In the earliest phases, the surface with a fibrinous exudate has a slightly roughened appearance,
and will be slightly dull and granular. Think buttered bread, dropped butter side down on the
floor. Pick it up – fibrin deposition looks like this. As the deposition of fibrin increases, there
will be yellowish strands present. These can be peeled off. If the insults are repeated, these
yellowish strands can accumulate into a carpet of fibrin. This thick layering of fibrin that can be
peeled away is termed a pseudomembrane. If there is extensive necrosis of underlying areas so
that the fibrin is tightly adhered to the tissue and is harder to peel away, it is called a diphtheritic
membrane. This term diphtheritic membrane came from human diphtheria, caused by
Corynebacterium diphtheriae. If there is so much fibrin that it gushes out and forms a large
accumulation mimicking the shape of the tubular organ, then it is termed a fibrin cast. This
happens in very severe intestinal infections, such as parvovirus in dogs or salmonellosis in cattle.
What is the outcome of fibrinous inflammation? If it is not too severe, it may resolve without
any sequelae. If it is extensive, fibroblasts may migrate in and begin organizing the exudate
through the generation of fibrous connective tissue. Sometimes this can be harmful. For
instance, with fibrinous inflammation in the peritoneal cavity, two fibrin-covered serosal
surfaces of gut may stick to each other. If fibroblasts come in and make permanent connections,
then two loops of intestine are stuck to each other forever. This will impede gut motility! Other
places this can be bad is in the pericardium or pleura. Fibrous adhesions will impede function as
heart or lungs need to be able to slip around freely inside those spaces and not be anchored by
fibrous adhesions. As this connective tissue formation process begins, we refer to it as
“organizing.” Once it is fully organized, it is “fibrous tissue.” Please remember that fibrosis or
fibrous tissue is NOT a type of inflammation, it is growth of new cells and laying down of
collagen leading to repair. The two terms FIBROUS and FIBRINOUS are just way too similar
SOUNDING. It is unfortunate because the processes they represent are HUGELY DIFFERENT.

DATA TO EXAMINE:
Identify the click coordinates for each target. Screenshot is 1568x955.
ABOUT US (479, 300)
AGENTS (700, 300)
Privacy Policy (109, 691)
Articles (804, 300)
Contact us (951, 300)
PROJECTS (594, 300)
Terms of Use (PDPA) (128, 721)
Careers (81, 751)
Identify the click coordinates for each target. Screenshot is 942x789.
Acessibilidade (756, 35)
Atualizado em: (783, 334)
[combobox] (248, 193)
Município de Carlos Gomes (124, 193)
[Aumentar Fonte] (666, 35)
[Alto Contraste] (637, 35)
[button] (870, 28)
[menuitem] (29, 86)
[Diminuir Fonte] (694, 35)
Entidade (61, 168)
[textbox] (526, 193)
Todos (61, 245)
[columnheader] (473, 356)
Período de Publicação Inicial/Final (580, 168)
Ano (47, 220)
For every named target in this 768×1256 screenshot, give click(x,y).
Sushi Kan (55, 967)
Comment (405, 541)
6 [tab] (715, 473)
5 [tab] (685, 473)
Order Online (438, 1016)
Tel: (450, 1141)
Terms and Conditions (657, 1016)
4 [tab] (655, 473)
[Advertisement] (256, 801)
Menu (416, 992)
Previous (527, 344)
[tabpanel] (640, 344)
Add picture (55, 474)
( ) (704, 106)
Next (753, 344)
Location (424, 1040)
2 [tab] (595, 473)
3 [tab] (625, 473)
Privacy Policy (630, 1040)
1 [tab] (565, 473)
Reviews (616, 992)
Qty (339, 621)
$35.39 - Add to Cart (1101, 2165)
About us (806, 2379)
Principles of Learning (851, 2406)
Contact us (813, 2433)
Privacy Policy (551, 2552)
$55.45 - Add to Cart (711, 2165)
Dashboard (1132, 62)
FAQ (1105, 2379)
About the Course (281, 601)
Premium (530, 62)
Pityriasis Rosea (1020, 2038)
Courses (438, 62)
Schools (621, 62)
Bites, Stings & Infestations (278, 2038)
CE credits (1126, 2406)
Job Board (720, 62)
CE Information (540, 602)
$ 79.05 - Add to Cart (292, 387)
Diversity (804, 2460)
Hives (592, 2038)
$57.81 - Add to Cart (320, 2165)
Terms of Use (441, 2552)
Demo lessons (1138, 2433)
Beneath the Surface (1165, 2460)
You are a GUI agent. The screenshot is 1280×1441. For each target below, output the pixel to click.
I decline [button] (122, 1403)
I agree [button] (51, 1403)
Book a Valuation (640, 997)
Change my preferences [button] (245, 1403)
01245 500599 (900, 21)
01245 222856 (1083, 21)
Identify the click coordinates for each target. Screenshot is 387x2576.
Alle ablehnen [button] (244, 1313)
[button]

TASK SET:
A: Answer these questions from the text on fibrinous inflammation, one line each:
(i) What is a thick layer of fibrin that can be peeled away called?
(ii) Which two infections are given as examples in which a fibrin cast forms?
(iii) What term is used for the connective tissue formation process as it begins?
B: Write the next few sentences of the text on fibrinous inflammation, picking up after its final sentence.
The listing comes from a different source than the text on fibrinous inflammation.

RESPONSES IN ORDER:
A:
(i) A pseudomembrane.
(ii) Parvovirus in dogs and salmonellosis in cattle.
(iii) "Organizing."

B:
Catarrhal exudate is a term that is not used very often. It represents excessive mucus production
and so can only be used for inflammation in organs where mucus is already being produced. It is
most often associated with the mucosal surfaces of the intestinal, reproductive, and respiratory
tracts. It is seen in mild or persistent infections of these areas. Sometimes the word “mucous”
used synonymously with catarrhal.
So far, we have covered non-cellular exudates. Now we’ll move into those exudates that contain
cells as a primary component.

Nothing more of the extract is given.